Criswell attended elementary school in Free Soil, Michigan and graduated in 1984 from Catholic Central High School in Manistee, Michigan. She then earned a Bachelor of Science in technology education from Colorado State University, a Master of Public Administration from the University of Colorado Denver, and a Master of Arts in homeland security from the Naval Postgraduate School.

Career

Criswell served as a member of the Colorado Air National Guard with the 140th Wing and was deployed to Kuwait directly after the September 11, 2001, attacks. She also worked as a firefighter for 21 years. Criswell managed the Office of Emergency Management for the city of Aurora, Colorado. She later worked in the Federal Emergency Management Agency during the Barack Obama administration before becoming the commissioner of the New York City Emergency Management department in 2019.

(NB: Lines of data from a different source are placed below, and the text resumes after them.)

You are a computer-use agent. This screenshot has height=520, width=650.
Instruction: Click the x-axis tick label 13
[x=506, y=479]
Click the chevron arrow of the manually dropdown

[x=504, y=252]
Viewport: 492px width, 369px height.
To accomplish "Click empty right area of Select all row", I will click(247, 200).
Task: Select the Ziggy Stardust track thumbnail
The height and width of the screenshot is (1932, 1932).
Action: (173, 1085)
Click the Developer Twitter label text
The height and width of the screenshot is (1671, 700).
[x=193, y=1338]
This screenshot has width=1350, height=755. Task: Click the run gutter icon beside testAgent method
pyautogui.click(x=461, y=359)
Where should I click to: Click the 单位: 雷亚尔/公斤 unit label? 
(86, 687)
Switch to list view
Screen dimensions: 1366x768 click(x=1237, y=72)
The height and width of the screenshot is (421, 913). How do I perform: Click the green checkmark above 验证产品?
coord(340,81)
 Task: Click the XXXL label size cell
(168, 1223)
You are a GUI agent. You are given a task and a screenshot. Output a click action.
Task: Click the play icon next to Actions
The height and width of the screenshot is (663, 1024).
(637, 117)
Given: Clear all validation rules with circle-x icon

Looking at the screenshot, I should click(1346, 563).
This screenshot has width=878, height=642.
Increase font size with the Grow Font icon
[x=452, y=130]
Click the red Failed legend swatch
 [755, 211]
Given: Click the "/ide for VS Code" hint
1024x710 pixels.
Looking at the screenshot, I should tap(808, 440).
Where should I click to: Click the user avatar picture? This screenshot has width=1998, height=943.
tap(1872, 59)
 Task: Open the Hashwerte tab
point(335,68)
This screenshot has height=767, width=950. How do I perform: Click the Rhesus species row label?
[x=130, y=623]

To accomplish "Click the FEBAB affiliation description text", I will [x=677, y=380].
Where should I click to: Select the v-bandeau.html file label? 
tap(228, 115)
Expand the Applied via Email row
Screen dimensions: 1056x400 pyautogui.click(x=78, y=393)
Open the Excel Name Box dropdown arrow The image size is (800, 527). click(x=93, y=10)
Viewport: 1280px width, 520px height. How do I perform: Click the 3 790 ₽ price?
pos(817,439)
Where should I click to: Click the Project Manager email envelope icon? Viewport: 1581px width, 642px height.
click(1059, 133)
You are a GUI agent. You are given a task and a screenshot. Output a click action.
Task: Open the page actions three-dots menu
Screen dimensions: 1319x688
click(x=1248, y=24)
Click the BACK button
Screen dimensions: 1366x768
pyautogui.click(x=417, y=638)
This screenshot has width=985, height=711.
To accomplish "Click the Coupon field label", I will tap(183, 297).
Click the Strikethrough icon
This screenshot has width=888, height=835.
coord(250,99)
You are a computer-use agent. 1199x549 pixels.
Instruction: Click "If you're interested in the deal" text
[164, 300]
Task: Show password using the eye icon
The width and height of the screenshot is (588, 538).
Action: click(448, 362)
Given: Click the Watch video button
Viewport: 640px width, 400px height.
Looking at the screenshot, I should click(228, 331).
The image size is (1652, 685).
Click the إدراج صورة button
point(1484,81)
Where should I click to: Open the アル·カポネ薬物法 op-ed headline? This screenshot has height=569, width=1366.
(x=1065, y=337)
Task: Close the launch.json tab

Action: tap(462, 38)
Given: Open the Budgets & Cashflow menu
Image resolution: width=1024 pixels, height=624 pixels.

Her nomination to be the next FEMA administrator was submitted to the United States Senate on February 22, 2021. She was confirmed unanimously on April 22, 2021, by voice vote, and was sworn in by Department of Homeland Security Secretary Alejandro Mayorkas on April 26, 2021.
In the aftermath of Hurricane Helene and Hurricane Milton, Criswell was accused without evidence of deliberately denying relief to disaster victims who were political supporters of President-elect Donald Trump. The attorney general of Florida sued Criswell and other FEMA employees, claiming that political discrimination was widespread in the agency. The lawsuit was dismissed before trial.